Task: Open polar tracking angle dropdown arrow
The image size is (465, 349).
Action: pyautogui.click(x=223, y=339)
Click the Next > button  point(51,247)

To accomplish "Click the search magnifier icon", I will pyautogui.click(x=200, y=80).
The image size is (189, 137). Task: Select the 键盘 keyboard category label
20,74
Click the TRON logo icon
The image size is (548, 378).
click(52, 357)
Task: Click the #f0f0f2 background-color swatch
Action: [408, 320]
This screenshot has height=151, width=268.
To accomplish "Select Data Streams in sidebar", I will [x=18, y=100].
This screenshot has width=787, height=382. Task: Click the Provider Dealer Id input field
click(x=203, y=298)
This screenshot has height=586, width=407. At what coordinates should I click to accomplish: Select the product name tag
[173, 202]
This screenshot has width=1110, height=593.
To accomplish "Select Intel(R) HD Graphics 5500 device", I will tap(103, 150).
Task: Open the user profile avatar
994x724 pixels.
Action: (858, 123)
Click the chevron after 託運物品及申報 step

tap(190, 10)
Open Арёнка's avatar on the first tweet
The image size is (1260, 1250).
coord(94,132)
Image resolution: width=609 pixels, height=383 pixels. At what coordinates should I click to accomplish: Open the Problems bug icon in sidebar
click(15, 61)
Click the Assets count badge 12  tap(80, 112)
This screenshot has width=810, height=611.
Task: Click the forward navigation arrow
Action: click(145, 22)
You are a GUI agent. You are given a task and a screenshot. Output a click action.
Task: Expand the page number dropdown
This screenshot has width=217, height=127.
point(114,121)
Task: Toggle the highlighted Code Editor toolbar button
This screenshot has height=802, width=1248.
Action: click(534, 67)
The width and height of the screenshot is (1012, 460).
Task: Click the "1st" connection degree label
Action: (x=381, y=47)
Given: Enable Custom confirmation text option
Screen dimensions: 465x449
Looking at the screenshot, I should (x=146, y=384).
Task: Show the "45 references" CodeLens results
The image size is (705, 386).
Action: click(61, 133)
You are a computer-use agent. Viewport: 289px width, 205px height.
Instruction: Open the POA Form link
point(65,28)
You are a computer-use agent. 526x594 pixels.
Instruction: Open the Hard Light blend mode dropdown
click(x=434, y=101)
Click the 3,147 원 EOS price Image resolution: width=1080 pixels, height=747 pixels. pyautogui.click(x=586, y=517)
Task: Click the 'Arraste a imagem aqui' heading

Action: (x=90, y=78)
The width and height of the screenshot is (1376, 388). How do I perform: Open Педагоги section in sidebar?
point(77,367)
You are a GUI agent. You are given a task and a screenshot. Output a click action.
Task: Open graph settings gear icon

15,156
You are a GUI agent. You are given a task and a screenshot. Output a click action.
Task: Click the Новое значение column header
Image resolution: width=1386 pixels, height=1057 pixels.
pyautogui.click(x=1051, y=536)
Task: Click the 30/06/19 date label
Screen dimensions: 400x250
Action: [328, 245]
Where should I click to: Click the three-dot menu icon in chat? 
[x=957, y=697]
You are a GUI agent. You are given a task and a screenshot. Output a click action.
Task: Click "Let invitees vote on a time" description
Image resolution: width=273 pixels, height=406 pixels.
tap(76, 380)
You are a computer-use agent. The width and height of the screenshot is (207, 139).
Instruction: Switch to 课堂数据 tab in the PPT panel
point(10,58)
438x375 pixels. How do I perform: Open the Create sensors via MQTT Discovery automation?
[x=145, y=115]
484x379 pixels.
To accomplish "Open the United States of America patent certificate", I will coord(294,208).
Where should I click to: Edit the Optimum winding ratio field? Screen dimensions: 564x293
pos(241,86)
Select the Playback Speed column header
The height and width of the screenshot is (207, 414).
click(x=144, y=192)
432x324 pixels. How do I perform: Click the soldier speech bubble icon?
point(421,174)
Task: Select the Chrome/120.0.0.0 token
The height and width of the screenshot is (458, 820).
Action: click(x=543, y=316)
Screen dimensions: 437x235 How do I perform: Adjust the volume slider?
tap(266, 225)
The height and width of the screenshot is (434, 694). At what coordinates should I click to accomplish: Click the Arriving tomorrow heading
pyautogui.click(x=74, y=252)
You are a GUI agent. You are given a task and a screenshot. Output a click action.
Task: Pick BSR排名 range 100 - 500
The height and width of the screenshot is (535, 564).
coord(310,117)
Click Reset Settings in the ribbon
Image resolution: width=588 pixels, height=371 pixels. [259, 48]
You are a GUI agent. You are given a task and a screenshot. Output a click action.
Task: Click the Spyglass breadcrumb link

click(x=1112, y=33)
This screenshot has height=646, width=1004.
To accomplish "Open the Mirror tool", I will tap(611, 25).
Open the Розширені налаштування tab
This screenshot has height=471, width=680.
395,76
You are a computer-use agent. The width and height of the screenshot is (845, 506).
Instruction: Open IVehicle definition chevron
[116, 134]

[Exercise details] Please extract each line from the listing above that contains the word "Where".

[Reply]
Where should I click to: Click the three-dot menu icon in chat? 
Where should I click to: Edit the Optimum winding ratio field? Screen dimensions: 564x293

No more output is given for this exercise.